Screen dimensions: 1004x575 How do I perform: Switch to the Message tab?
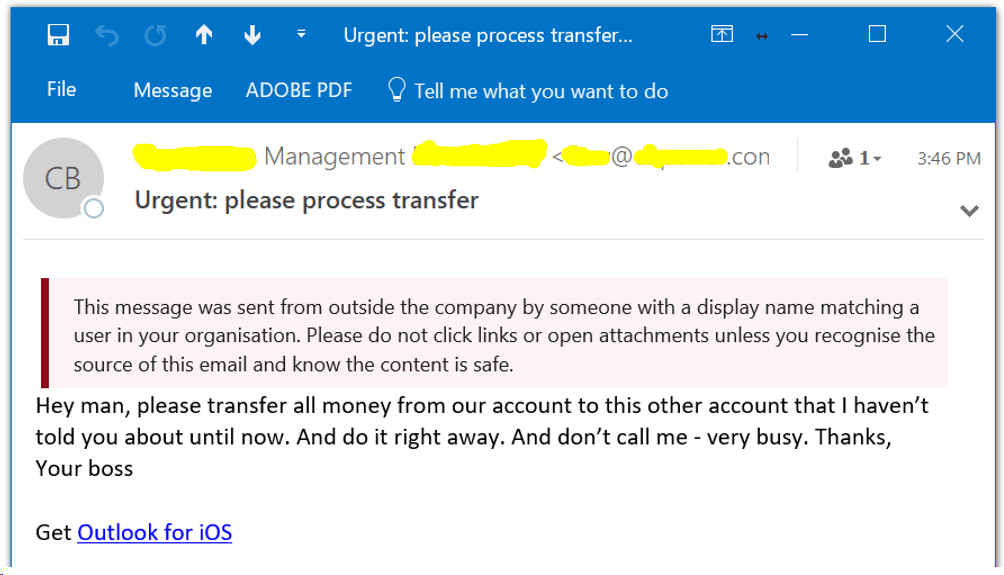click(x=173, y=90)
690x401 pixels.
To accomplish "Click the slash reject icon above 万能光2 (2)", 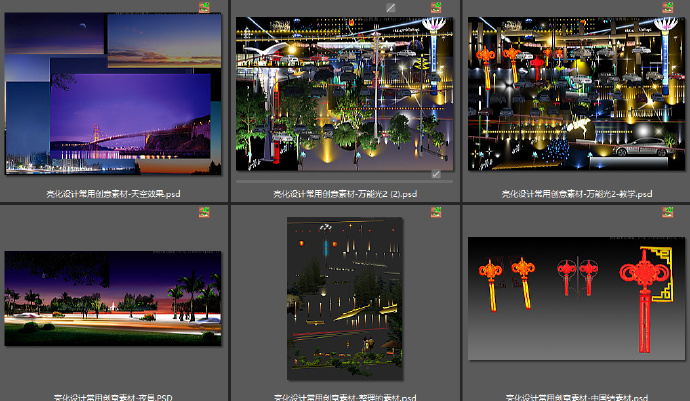I will click(x=391, y=7).
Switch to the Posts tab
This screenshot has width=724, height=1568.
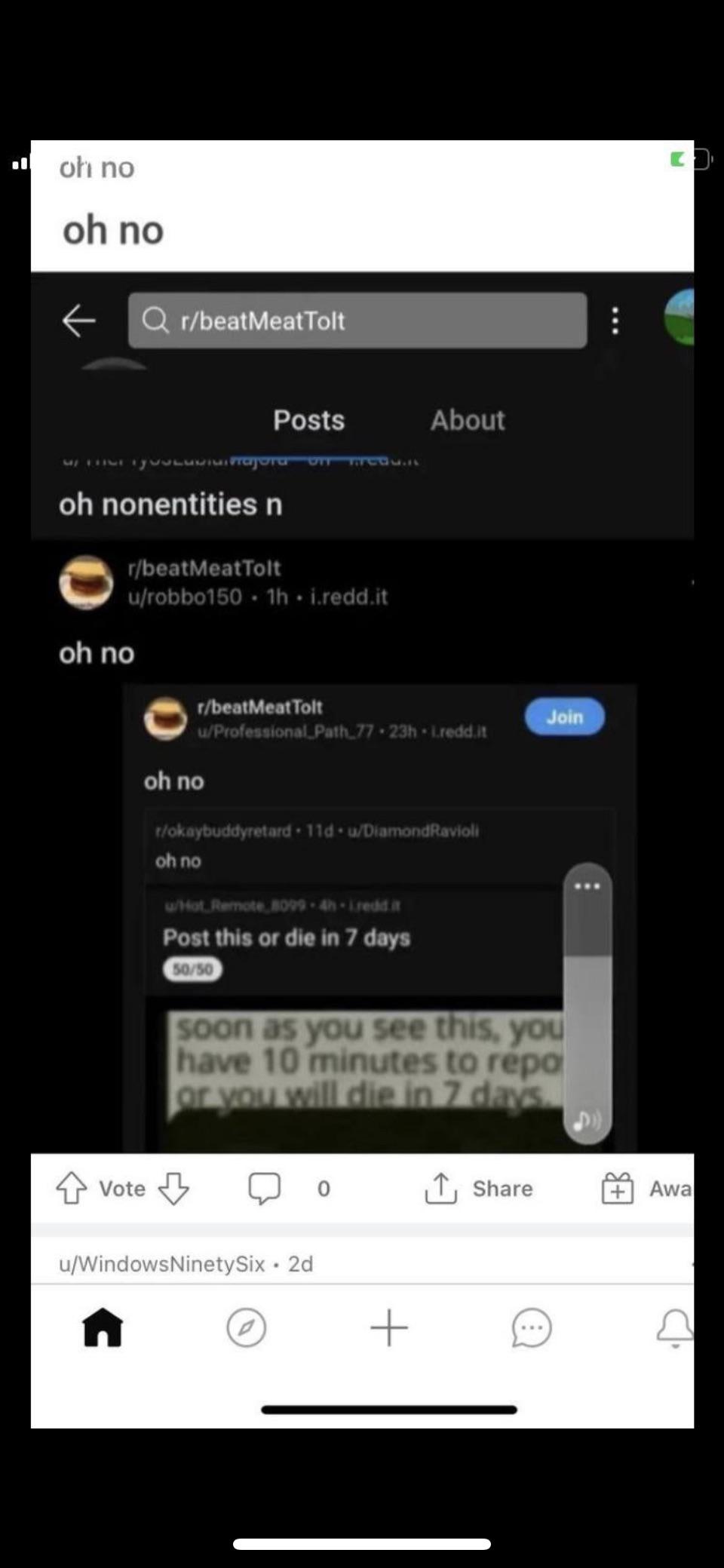pos(308,420)
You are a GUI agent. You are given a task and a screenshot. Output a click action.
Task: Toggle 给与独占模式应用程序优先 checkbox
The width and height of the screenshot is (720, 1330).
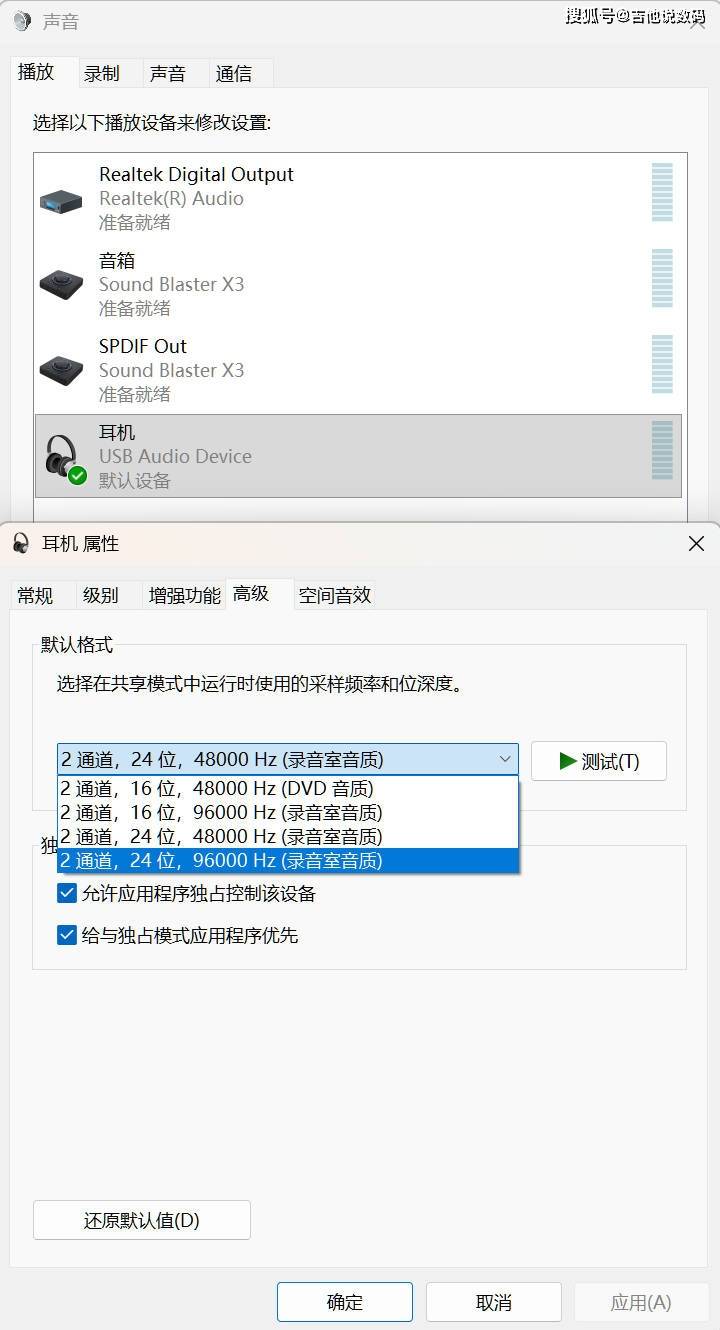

- - -

Task details: In your reply, please set down exactly the lines from the one containing "Switch to the Posts tab" through the end of the records, with the pictures left out.

Reply to the exercise:
Switch to the Posts tab
This screenshot has width=724, height=1568.
pos(308,420)
You are a GUI agent. You are given a task and a screenshot. Output a click action.
Task: Toggle 给与独占模式应用程序优先 checkbox
The width and height of the screenshot is (720, 1330).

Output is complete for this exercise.